The index can also be used even if the ORDER BY doesn't match the
index exactly, as long as all the unused index parts and all the extra ORDER
BY columns are constants in the WHERE clause. The following
queries will use the index to resolve the ORDER BY or GROUP BY
part:
SELECT * FROM t1 ORDER BY key_part1,key_part2,... ;
SELECT * FROM t1 WHERE key_part1=constant ORDER BY key_part2;
SELECT * FROM t1 WHERE key_part1=constant GROUP BY key_part2;
SELECT * FROM t1 ORDER BY key_part1 DESC, key_part2 DESC;
SELECT * FROM t1
WHERE key_part1=1 ORDER BY key_part1 DESC, key_part2 DESC;
In some cases, MySQL cannot use indexes to resolve the ORDER
BY, although it still will use indexes to find the rows that match the
WHERE clause. These cases include the following:
SELECT * FROM t1 ORDER BY key1, key2;
SELECT * FROM t1 WHERE key_part2=constant ORDER BY key_part2;
SELECT * FROM t1 ORDER BY key_part1 DESC, key_part2 ASC;
SELECT * FROM t1 WHERE key2=constant ORDER BY key1;
-
You are joining many tables, and the columns in the ORDER BY are not
all from the first non-constant table that is used to retrieve rows. (This is
the first table in the EXPLAIN output that doesn't have a
const join type.)
-
You have different ORDER BY and GROUP BY expressions.
-
The type of table index used doesn't store rows in order. For example, this
is true for a HASH index in a HEAP table.

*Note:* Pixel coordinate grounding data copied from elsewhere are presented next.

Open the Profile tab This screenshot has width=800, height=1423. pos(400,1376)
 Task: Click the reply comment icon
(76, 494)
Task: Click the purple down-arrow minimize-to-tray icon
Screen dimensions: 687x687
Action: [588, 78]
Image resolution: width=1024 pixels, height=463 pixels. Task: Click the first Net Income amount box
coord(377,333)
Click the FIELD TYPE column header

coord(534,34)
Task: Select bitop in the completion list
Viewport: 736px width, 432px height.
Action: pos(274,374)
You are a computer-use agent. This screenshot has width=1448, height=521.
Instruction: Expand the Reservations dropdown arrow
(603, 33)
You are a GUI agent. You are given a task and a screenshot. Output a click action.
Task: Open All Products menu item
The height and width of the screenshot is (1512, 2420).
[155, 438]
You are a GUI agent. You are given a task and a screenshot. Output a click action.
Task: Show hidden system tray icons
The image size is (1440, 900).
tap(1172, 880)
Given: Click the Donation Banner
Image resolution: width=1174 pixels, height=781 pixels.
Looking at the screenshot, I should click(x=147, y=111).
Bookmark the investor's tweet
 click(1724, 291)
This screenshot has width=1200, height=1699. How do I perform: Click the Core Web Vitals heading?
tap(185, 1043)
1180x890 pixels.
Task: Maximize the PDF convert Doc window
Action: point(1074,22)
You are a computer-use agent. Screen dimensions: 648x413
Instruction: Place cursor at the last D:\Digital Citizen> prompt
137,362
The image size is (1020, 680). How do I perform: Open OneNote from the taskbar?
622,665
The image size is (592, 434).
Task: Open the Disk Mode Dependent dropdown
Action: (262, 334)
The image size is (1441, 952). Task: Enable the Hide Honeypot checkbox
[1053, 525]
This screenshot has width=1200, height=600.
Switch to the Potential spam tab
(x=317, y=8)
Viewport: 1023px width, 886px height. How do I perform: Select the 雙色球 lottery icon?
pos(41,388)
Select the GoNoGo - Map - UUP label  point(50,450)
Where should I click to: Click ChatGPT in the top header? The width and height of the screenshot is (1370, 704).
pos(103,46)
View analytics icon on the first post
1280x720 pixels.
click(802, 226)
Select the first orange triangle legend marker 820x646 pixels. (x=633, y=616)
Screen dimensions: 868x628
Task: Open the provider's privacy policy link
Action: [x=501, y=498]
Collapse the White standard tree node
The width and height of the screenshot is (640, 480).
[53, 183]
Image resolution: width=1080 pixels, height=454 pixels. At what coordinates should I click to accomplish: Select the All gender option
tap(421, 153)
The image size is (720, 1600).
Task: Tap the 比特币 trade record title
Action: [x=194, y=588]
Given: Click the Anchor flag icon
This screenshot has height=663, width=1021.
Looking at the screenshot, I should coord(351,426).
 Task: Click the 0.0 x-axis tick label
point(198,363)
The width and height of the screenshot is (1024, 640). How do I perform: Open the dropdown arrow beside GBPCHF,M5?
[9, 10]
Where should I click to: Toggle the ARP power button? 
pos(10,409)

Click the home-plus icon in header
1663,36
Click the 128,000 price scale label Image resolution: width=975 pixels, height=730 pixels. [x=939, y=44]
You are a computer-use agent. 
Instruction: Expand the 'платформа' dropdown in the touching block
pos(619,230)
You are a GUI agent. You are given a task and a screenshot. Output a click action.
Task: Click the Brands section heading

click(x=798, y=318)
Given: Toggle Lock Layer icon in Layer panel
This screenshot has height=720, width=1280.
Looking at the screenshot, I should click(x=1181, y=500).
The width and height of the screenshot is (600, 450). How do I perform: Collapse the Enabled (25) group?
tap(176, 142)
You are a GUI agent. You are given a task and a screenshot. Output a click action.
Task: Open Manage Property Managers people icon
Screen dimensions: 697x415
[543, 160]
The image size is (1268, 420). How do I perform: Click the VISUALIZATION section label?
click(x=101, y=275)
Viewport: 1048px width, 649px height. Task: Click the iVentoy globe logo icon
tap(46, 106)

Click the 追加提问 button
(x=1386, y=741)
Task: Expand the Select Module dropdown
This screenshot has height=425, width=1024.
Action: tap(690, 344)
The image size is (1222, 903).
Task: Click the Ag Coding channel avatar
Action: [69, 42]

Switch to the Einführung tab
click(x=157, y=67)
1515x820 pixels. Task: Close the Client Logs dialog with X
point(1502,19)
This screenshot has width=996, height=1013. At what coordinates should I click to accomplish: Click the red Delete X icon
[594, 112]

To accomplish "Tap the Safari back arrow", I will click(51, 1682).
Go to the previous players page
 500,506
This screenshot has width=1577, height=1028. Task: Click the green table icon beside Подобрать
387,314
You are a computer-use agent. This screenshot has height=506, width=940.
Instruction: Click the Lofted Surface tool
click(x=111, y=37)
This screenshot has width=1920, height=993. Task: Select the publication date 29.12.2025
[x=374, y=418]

In those cases where MySQL must sort the result, it uses the following
algorithm:
-
Read all rows according to key or by table scanning. Rows that don't match
the WHERE clause are skipped.
-
Store the sort key value in a buffer. The size of the buffer is the value of
the sort_buffer_size system variable.
-
When the buffer gets full, run a qsort (quicksort) on it and store the result
in a temporary file. Save a pointer to the sorted block. (If all rows fit into
the sort buffer, no temporary file is created.)
-
Repeat the preceding steps until all rows have been read.
-
Do a multi-merge of up to MERGEBUFF (7) regions to one block in
another temporary file. Repeat until all blocks from the first file are in the
second file.
-
Repeat the following until there are fewer than MERGEBUFF2 (15)
blocks left.
-
On the last multi-merge, only the pointer to the row (the last part of the
sort key) is written to a result file.
-
Read the rows in sorted order by using the row pointers in the result file.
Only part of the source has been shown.